▶ _WHAT IS NEEDED_: Make an exact transcription of the data below.

[Collected data entries]
↓↓↓

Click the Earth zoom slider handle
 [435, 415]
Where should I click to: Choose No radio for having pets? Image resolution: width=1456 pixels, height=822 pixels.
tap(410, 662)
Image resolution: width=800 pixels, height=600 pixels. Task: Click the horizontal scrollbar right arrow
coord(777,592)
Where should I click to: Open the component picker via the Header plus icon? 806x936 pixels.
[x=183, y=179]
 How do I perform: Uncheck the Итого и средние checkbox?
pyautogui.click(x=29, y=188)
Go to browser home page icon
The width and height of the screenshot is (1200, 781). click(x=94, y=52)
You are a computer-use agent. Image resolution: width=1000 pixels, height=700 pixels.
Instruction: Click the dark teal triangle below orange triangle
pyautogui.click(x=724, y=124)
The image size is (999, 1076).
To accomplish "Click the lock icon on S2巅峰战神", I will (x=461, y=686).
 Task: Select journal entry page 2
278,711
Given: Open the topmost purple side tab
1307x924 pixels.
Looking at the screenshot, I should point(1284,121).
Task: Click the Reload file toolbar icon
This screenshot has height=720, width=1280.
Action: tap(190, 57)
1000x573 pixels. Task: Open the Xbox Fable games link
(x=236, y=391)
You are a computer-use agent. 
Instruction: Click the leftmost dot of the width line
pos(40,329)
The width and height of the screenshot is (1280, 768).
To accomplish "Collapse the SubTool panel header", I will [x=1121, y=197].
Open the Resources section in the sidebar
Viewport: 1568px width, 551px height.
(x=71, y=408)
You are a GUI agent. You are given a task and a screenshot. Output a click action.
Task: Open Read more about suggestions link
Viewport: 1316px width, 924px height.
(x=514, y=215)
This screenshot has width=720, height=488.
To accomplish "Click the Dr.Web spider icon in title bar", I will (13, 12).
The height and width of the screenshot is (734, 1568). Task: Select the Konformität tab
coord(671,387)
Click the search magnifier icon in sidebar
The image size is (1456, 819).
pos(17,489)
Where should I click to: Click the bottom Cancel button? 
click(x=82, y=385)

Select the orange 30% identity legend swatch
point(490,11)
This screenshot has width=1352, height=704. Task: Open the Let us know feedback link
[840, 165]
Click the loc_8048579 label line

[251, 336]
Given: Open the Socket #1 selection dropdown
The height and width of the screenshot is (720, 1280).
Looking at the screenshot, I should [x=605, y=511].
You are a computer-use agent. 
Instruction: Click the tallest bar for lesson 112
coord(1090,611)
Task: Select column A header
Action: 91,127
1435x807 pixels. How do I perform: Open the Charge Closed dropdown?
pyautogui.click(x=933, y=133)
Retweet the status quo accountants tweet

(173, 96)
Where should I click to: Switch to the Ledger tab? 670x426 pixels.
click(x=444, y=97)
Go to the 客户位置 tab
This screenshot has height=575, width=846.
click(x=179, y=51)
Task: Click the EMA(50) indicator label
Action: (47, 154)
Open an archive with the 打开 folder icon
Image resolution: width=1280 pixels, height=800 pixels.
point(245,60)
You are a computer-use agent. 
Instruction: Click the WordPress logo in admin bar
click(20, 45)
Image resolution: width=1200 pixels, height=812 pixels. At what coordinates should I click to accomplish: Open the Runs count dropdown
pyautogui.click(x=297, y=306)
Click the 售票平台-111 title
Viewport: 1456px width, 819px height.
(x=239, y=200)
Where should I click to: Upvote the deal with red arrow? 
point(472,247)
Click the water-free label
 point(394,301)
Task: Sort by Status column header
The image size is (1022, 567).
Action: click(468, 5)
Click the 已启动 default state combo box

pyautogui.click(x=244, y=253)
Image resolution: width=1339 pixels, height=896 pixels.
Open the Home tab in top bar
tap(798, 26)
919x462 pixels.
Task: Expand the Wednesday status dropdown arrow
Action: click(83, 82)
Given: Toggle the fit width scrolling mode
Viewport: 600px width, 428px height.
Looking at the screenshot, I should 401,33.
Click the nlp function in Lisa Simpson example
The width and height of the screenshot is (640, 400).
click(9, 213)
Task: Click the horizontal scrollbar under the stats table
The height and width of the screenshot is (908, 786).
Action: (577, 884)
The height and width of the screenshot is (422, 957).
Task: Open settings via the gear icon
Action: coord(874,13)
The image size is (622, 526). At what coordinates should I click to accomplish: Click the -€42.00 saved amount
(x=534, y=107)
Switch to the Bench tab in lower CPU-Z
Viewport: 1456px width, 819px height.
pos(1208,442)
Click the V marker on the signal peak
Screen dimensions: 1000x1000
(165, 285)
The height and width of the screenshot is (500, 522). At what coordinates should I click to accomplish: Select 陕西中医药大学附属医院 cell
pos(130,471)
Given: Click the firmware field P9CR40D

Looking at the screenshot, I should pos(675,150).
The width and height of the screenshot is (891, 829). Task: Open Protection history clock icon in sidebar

↑↑↑

▶ _YOUR RESPONSE_:
Click the Earth zoom slider handle
 [435, 415]
Where should I click to: Choose No radio for having pets? Image resolution: width=1456 pixels, height=822 pixels.
tap(410, 662)
Image resolution: width=800 pixels, height=600 pixels. Task: Click the horizontal scrollbar right arrow
coord(777,592)
Where should I click to: Open the component picker via the Header plus icon? 806x936 pixels.
[x=183, y=179]
 How do I perform: Uncheck the Итого и средние checkbox?
pyautogui.click(x=29, y=188)
Go to browser home page icon
The width and height of the screenshot is (1200, 781). click(x=94, y=52)
You are a computer-use agent. Image resolution: width=1000 pixels, height=700 pixels.
Instruction: Click the dark teal triangle below orange triangle
pyautogui.click(x=724, y=124)
The image size is (999, 1076).
To accomplish "Click the lock icon on S2巅峰战神", I will (x=461, y=686).
 Task: Select journal entry page 2
278,711
Given: Open the topmost purple side tab
1307x924 pixels.
Looking at the screenshot, I should point(1284,121).
Task: Click the Reload file toolbar icon
This screenshot has height=720, width=1280.
Action: tap(190, 57)
1000x573 pixels. Task: Open the Xbox Fable games link
(x=236, y=391)
You are a computer-use agent. 
Instruction: Click the leftmost dot of the width line
pos(40,329)
The width and height of the screenshot is (1280, 768).
To accomplish "Collapse the SubTool panel header", I will [x=1121, y=197].
Open the Resources section in the sidebar
Viewport: 1568px width, 551px height.
(x=71, y=408)
You are a GUI agent. You are given a task and a screenshot. Output a click action.
Task: Open Read more about suggestions link
Viewport: 1316px width, 924px height.
(x=514, y=215)
This screenshot has width=720, height=488.
To accomplish "Click the Dr.Web spider icon in title bar", I will (13, 12).
The height and width of the screenshot is (734, 1568). Task: Select the Konformität tab
coord(671,387)
Click the search magnifier icon in sidebar
The image size is (1456, 819).
pos(17,489)
Where should I click to: Click the bottom Cancel button? 
click(x=82, y=385)

Select the orange 30% identity legend swatch
point(490,11)
This screenshot has width=1352, height=704. Task: Open the Let us know feedback link
[840, 165]
Click the loc_8048579 label line

[251, 336]
Given: Open the Socket #1 selection dropdown
The height and width of the screenshot is (720, 1280).
Looking at the screenshot, I should [x=605, y=511].
You are a computer-use agent. 
Instruction: Click the tallest bar for lesson 112
coord(1090,611)
Task: Select column A header
Action: 91,127
1435x807 pixels. How do I perform: Open the Charge Closed dropdown?
pyautogui.click(x=933, y=133)
Retweet the status quo accountants tweet

(173, 96)
Where should I click to: Switch to the Ledger tab? 670x426 pixels.
click(x=444, y=97)
Go to the 客户位置 tab
This screenshot has height=575, width=846.
click(x=179, y=51)
Task: Click the EMA(50) indicator label
Action: (47, 154)
Open an archive with the 打开 folder icon
Image resolution: width=1280 pixels, height=800 pixels.
point(245,60)
You are a computer-use agent. 
Instruction: Click the WordPress logo in admin bar
click(20, 45)
Image resolution: width=1200 pixels, height=812 pixels. At what coordinates should I click to accomplish: Open the Runs count dropdown
pyautogui.click(x=297, y=306)
Click the 售票平台-111 title
Viewport: 1456px width, 819px height.
(x=239, y=200)
Where should I click to: Upvote the deal with red arrow? 
point(472,247)
Click the water-free label
 point(394,301)
Task: Sort by Status column header
The image size is (1022, 567).
Action: click(468, 5)
Click the 已启动 default state combo box

pyautogui.click(x=244, y=253)
Image resolution: width=1339 pixels, height=896 pixels.
Open the Home tab in top bar
tap(798, 26)
919x462 pixels.
Task: Expand the Wednesday status dropdown arrow
Action: click(83, 82)
Given: Toggle the fit width scrolling mode
Viewport: 600px width, 428px height.
Looking at the screenshot, I should 401,33.
Click the nlp function in Lisa Simpson example
The width and height of the screenshot is (640, 400).
click(9, 213)
Task: Click the horizontal scrollbar under the stats table
The height and width of the screenshot is (908, 786).
Action: (577, 884)
The height and width of the screenshot is (422, 957).
Task: Open settings via the gear icon
Action: coord(874,13)
The image size is (622, 526). At what coordinates should I click to accomplish: Click the -€42.00 saved amount
(x=534, y=107)
Switch to the Bench tab in lower CPU-Z
Viewport: 1456px width, 819px height.
pos(1208,442)
Click the V marker on the signal peak
Screen dimensions: 1000x1000
(165, 285)
The height and width of the screenshot is (500, 522). At what coordinates should I click to accomplish: Select 陕西中医药大学附属医院 cell
pos(130,471)
Given: Click the firmware field P9CR40D

Looking at the screenshot, I should pos(675,150).
The width and height of the screenshot is (891, 829). Task: Open Protection history clock icon in sidebar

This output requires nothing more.